Stadtwerke machen 20 Millionen Euro Verlust

Hohe Pensionslasten, Null-Dividende von RWE und künftig sinkende Erträge aus dem Energiegeschäft: Die Dortmunder Stadtwerke (DSW21) sind in stürmischen Gewässern. Sie machen 20 Millionen Euro Verlust. Das ohnehin bestehende Sparprogramm könnte nun noch verschärft werden.

Dortmund.. Auf rote Zahlen hatten sich die Stadtwerke bereits in den vergangenen zwei Jahren eingestellt. Bislang ist es gelungen, die düsteren Prognosen, die teils bis zu 30 Millionen Euro Verluste vorsahen, durch besondere Effekte wie Einmal-Zahlungen von RWE oder durch das Auflösen von Rückstellungen ins Gegenteil zu verkehren.
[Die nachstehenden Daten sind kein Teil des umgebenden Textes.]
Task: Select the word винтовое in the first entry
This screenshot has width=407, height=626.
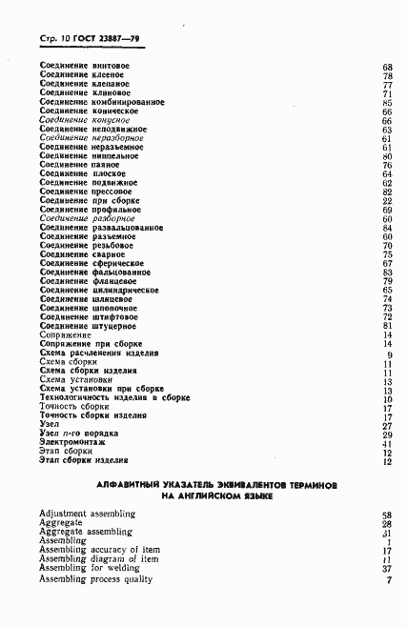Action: coord(111,66)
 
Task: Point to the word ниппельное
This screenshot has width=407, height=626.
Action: coord(116,156)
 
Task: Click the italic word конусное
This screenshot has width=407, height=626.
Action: coord(117,120)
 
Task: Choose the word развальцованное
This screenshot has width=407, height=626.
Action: coord(128,228)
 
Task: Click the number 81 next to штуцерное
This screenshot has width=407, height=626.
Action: coord(388,326)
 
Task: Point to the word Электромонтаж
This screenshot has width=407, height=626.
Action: coord(72,442)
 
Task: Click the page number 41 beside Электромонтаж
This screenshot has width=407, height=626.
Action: coord(388,443)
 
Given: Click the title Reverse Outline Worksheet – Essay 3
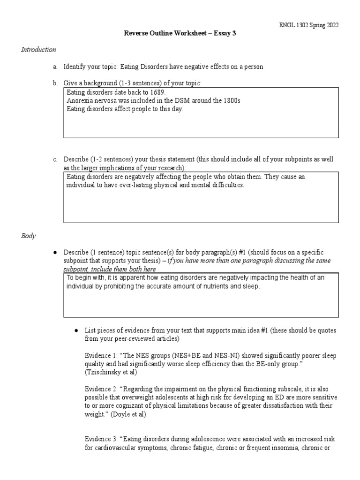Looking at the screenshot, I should point(180,33).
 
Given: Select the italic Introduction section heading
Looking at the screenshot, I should point(38,50).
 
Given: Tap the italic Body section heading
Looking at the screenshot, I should point(28,236).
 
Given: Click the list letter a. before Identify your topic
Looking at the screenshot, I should point(55,67).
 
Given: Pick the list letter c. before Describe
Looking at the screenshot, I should point(55,159).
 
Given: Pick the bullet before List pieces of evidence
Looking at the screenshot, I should point(75,330).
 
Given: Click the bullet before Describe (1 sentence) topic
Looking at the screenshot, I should point(55,253).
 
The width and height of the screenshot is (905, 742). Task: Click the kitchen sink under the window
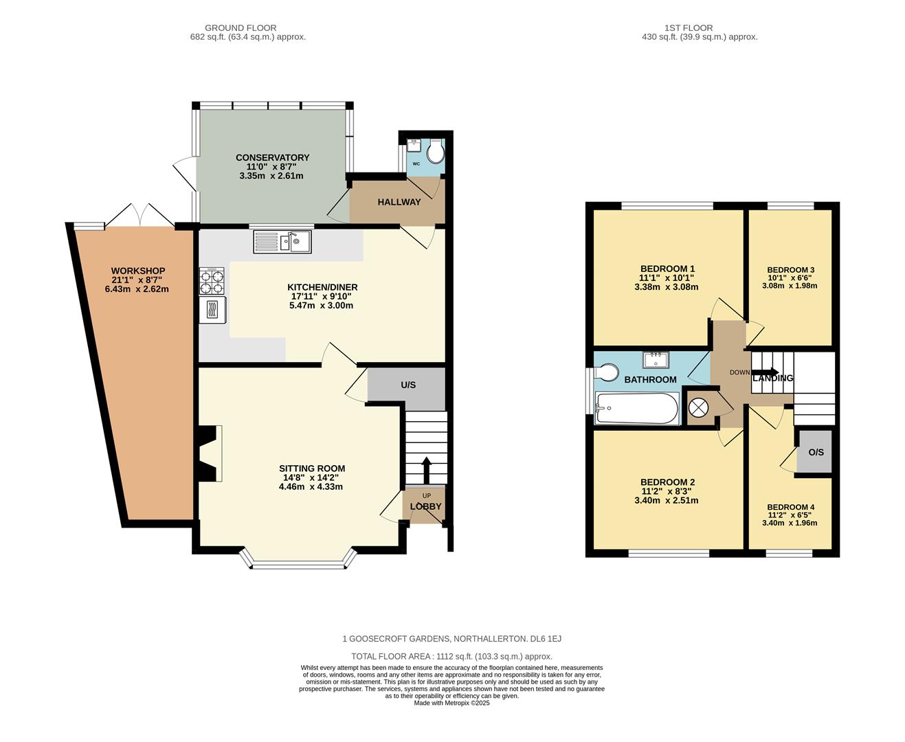pos(282,242)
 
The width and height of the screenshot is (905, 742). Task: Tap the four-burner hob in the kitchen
pos(212,280)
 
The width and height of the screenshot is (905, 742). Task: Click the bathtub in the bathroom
pos(636,408)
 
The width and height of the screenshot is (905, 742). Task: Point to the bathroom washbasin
pos(656,359)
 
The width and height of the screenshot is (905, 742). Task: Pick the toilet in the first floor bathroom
pos(605,372)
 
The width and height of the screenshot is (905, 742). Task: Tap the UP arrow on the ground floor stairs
pos(426,470)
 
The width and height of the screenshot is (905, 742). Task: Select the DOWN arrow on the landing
pos(765,373)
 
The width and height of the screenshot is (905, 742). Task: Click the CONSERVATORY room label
pos(272,157)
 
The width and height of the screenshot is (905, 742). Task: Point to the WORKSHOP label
pos(137,271)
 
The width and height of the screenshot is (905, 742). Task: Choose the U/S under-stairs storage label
pos(408,385)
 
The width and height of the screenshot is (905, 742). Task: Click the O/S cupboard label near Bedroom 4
pos(816,452)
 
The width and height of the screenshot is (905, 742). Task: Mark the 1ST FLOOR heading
pos(699,28)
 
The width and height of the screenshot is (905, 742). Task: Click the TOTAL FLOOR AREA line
pos(451,656)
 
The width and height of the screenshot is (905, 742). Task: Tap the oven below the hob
pos(212,309)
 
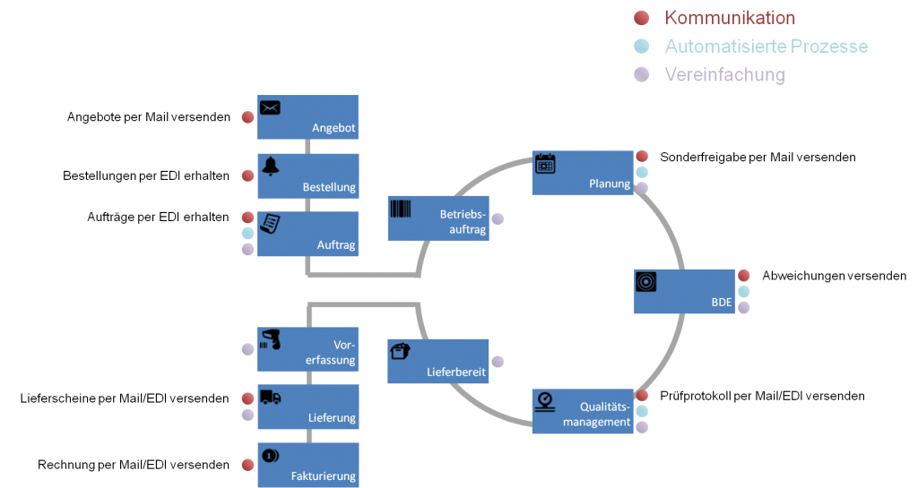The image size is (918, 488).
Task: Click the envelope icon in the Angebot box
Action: [270, 108]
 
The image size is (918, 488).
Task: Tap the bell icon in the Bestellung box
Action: [270, 167]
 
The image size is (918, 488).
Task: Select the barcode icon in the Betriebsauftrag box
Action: [401, 209]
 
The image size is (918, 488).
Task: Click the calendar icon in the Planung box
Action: [545, 163]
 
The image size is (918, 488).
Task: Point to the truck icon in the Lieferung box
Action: [270, 398]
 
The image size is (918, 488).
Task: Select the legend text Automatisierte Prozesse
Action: [766, 47]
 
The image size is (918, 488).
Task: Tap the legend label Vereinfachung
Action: [724, 75]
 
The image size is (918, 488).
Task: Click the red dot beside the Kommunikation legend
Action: [641, 18]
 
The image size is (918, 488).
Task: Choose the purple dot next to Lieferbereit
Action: [498, 362]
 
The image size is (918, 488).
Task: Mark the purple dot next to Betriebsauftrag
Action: [498, 218]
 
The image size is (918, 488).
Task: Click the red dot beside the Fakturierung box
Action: [248, 465]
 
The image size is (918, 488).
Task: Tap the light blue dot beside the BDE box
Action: [743, 291]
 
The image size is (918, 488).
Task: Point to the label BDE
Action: [722, 304]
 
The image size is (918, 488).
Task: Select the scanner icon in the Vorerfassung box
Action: [270, 339]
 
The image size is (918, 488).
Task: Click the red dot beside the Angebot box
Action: [248, 117]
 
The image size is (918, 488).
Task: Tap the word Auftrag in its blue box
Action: [336, 244]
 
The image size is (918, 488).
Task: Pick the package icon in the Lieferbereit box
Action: [401, 352]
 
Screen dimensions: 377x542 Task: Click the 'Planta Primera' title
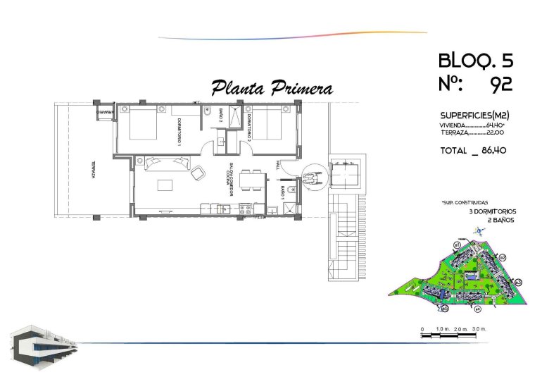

Für 2015 ist das nun nicht mehr zu erwarten: Nach Angaben von DSW21-Finanzprokurist Jörg Jacoby richten sich die Stadtwerke auf ein Defizit "von gut 20 Millionen Euro" ein. 2014 schrieb DSW21 noch 5,8 Millionen Bilanzgewinn.

Ein wesentlicher Ergebnistreiber sind die rapide steigenden Pensionsrückstellungen für ehemalige und künftig ausscheidende Mitarbeiter. Sie mussten um 40 Millionen Euro auf über 400 Millionen Euro erhöht werden. Und das allein bei DSW21. Konzernweit, also inklusive aller Stadtwerke-Töchter, erhöhen sie sich sogar um 80 Millionen Euro auf knapp 850 Millionen Euro.

Einnahmen aus der Energiesparte brechen weg

Während auf der einen Seite der Aufwand steigt, brechen auf der anderen Seite Einnahmen weg. Die Energiesparte, seit Jahren eine sichere Bank, wird vorläufig deutlich weniger Erträge abwerfen. Durch die Null-Dividende von RWE gehen den Stadtwerken 2016 rund 20 Millionen Euro durch die Lappen - und niemand weiß, ob und wann der angeschlagene Energiekonzern wieder überweisen kann.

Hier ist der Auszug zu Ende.